» WORK ITEM
Print only the lines below from the one with "Task: Click the blue help question mark icon" to the one with "This screenshot has width=996, height=631.", both included, exactly as they stand. Leave pictures out.

━━━━━ INPUT DATA ━━━━━

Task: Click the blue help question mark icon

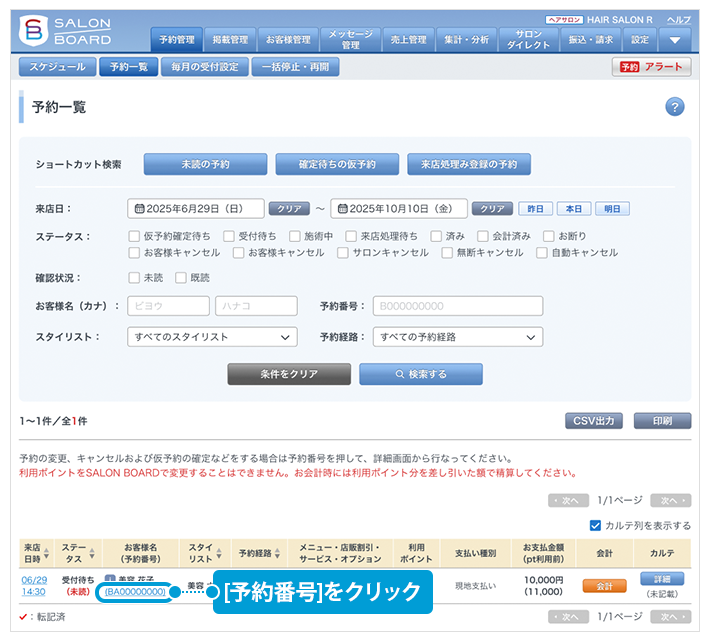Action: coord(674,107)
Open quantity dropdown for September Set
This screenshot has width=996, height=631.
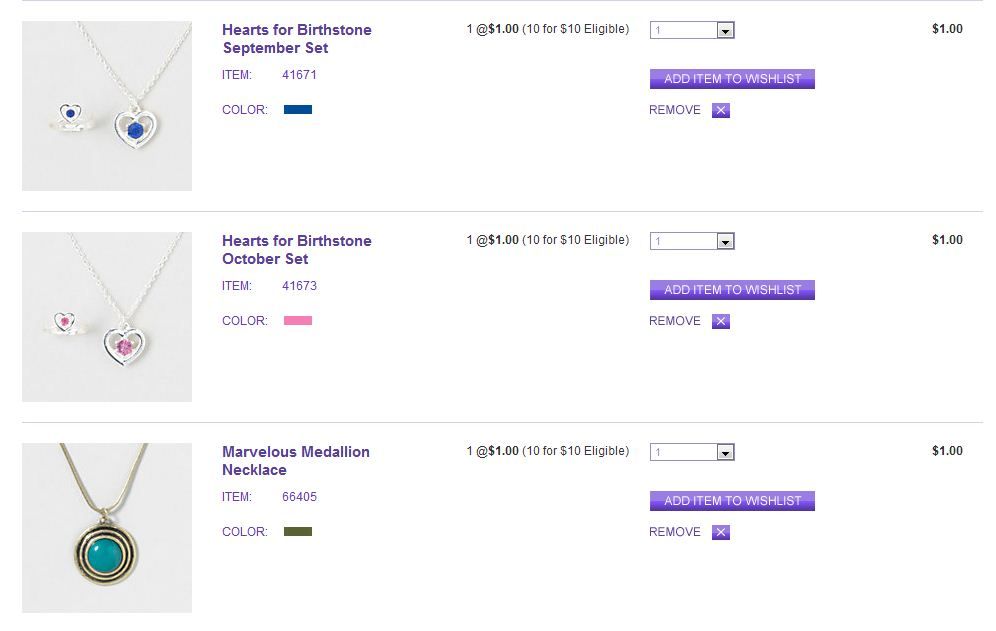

━━━━━
━━━━━ INPUT DATA ━━━━━

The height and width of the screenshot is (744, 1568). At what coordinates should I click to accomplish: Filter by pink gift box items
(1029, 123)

━━━━━

» RESPONSE
Task: Click the blue help question mark icon

Action: coord(674,107)
Open quantity dropdown for September Set
This screenshot has width=996, height=631.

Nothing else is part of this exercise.